How are the demographics of poverty changing? Mapping Poverty is a visual exploration of the US census data on poverty by county over time.
US Census Bureau Poverty County estimates were collected from 2012 to 2015 and mapped on a choropleth to visualize what happens to impoverished counties over time.
Using d3.js, poverty data was mapped to a choropleth map. First a d3 Scale was created to map from our poverty rate data to an output range used in our map.
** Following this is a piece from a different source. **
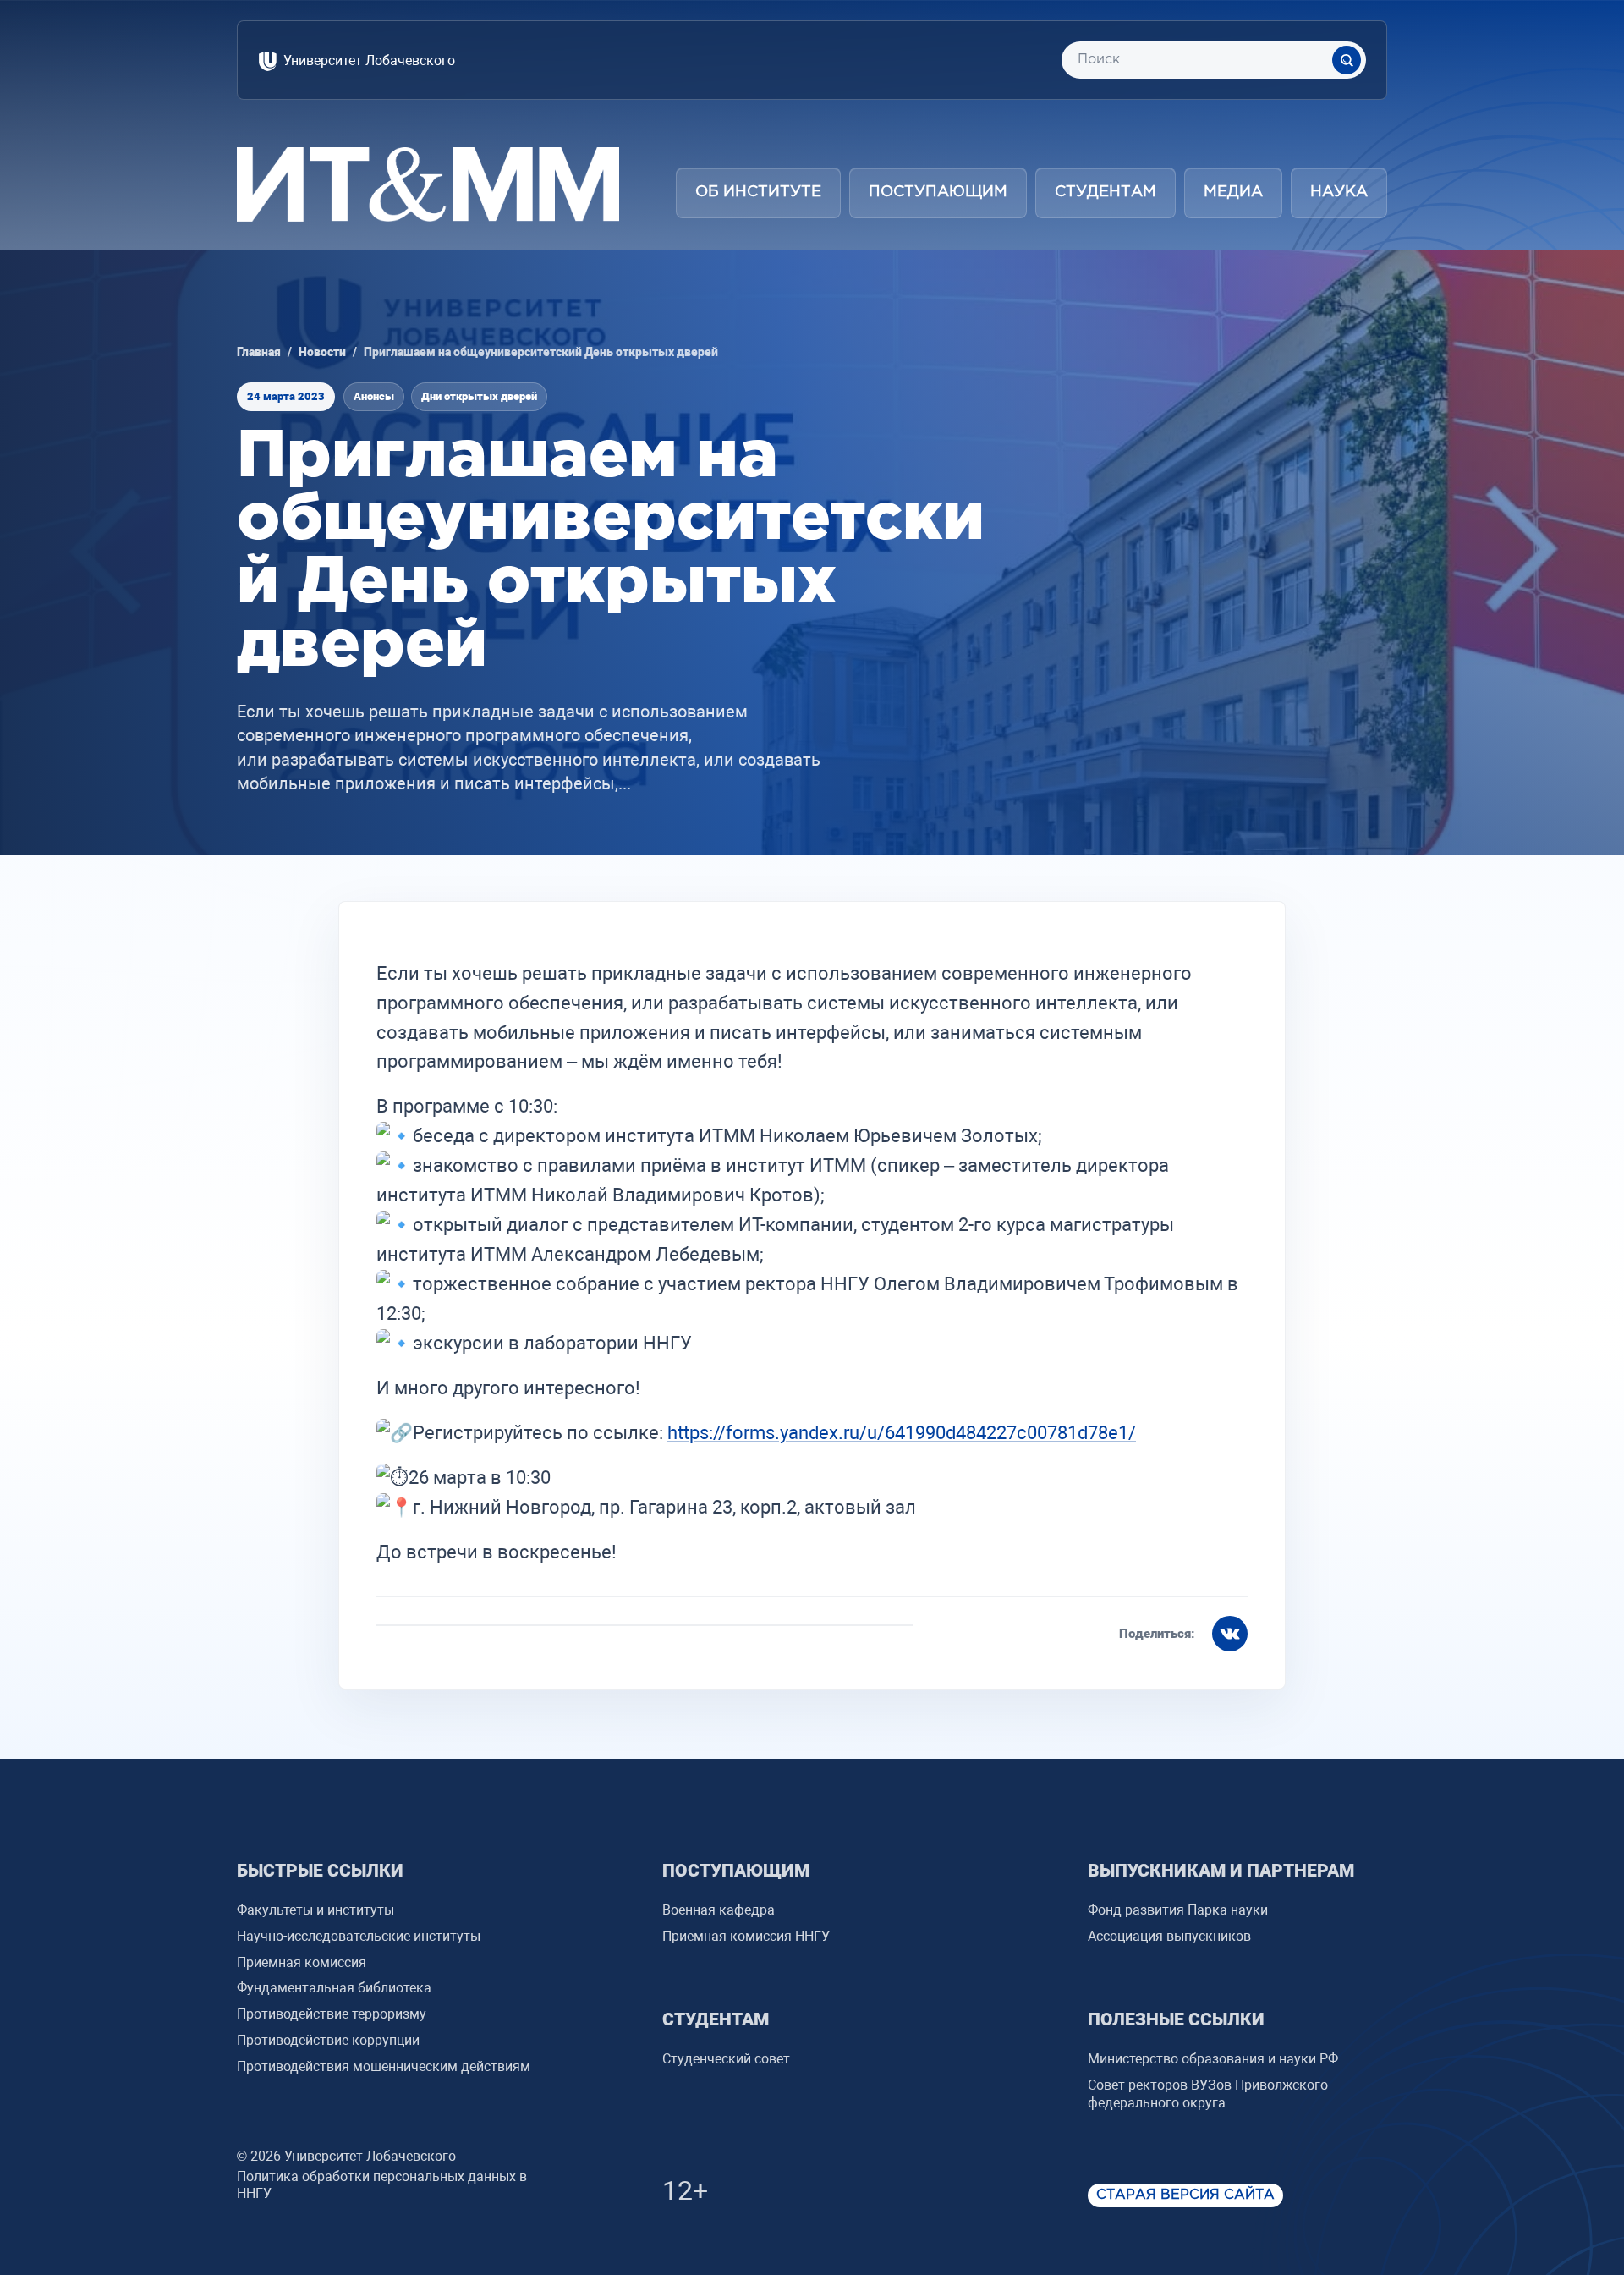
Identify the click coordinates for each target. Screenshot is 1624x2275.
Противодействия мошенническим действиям (383, 2066)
const x = d3.scaleLinear()
.domain([3, 50])
.rangeRound([600, 860]);
const color = d3.scaleThreshold()
.domain([10, 20, 30, 40, 60])
.range(d3.schemeBuPu[5]);
Both poverty rate and TopoJSON data are loaded asynchronously. Using the queue.js library, our map was drawn via a callback function called after data was loaded and county lines were drawn. A simplified version of the code is seen below, where the key
is the column heading for the year specified by the dropdown value. The processData
function draws county and state lines based on the TopoJSON.
d3.queue()
.defer(d3.json, "https://d3js.org/us-10m.v1.json")
.defer(d3.tsv, "./data/PovertyEstimates_all_years.tsv", d => (PovertyEstimates.set(d.id, d[key])))
.await(processData);
Small Area Income and Poverty Estimates (SAIPE) are published by the US Census Bureau by combining data from administrative records, postcensal population estimates, and the decennial census with direct estimates from the American Community Survey. Additionally, U.S. Census Bureau regularly publishes cartographic boundary shapefiles. These can be converted to TopoJSON with the use of shp2json, ndjson-cli, and additional tools. This project uses TopoJSON county boundaries graciously provided by Mike Bostock.